Im Zauberbann des Harzgebirges
Sagen und Geschichten, gesammelt von Marie Kutschmann

Die Rosstrappe

Wenn man heute dem romantischen Lauf der Bode folgt, die nun freilich kein Strom mehr ist und nur noch im Frühjahr heftig dahinrauscht, dann kann man sich schwerlich einen Begriff davon machen, mit welcher rasenden Gewalt sie einst über Klippen und Gestein hinweggestürzt und sich ihr tiefes Bett durch gewaltige Felsenmassen gebahnt hat. Eine Vorstellung von der hier tosenden Kraft des Wassers gibt uns noch sein Weg zwischen Thale und Treseburg, wo der Fluss eng von gigantischen Felsmassen umstanden ist und über Geröll seinen Lauf nimmt, welches einst als mächtige Felssäulen emporstand, aber durch die Zeit, den Blitzschlag des Himmels, die Gewalt der Stürme, vor allem aber durch den nimmer müden Anprall der Wellen zertrümmert worden ist.

Nach vielen beschwerlichen Versuchen gelang es erst im Jahr 1865 durch Sprengungen einen Pfad zwischen Fels und Fluss anzulegen.

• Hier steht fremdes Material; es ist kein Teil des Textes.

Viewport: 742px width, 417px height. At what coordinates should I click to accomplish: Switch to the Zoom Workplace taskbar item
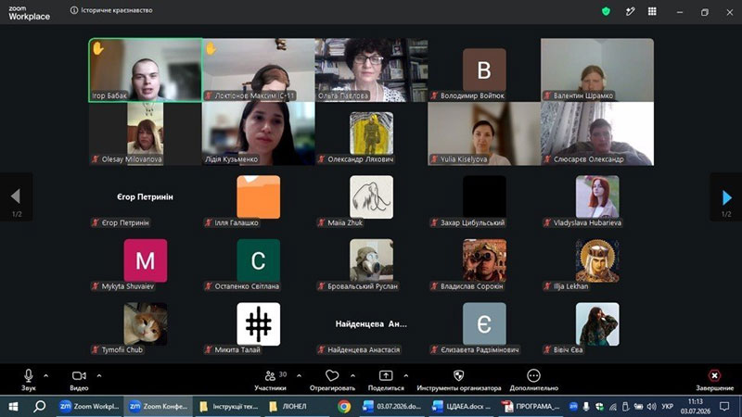(x=89, y=406)
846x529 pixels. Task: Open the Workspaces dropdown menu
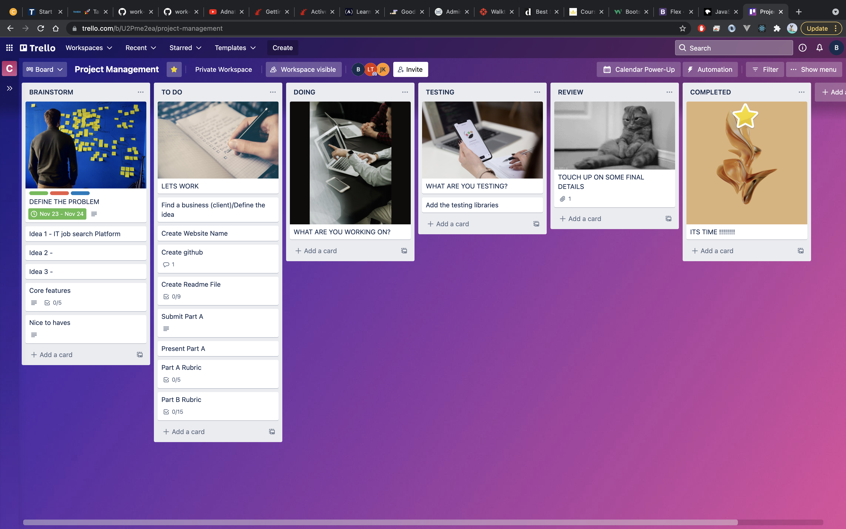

Dies ist das Tal der Engen Wege, in welchem die Bode in jäher Hast über Klippenabsätze stürzt und durch die Gewalt ihres Sturzes ein tiefes Becken, den Bodekessel, gegraben hat. Schäumend und tosend braust hier das Wasser, um hastig seinen Lauf fortzusetzen, wie von unsichtbaren Mächten wieder hinausgeschleudert.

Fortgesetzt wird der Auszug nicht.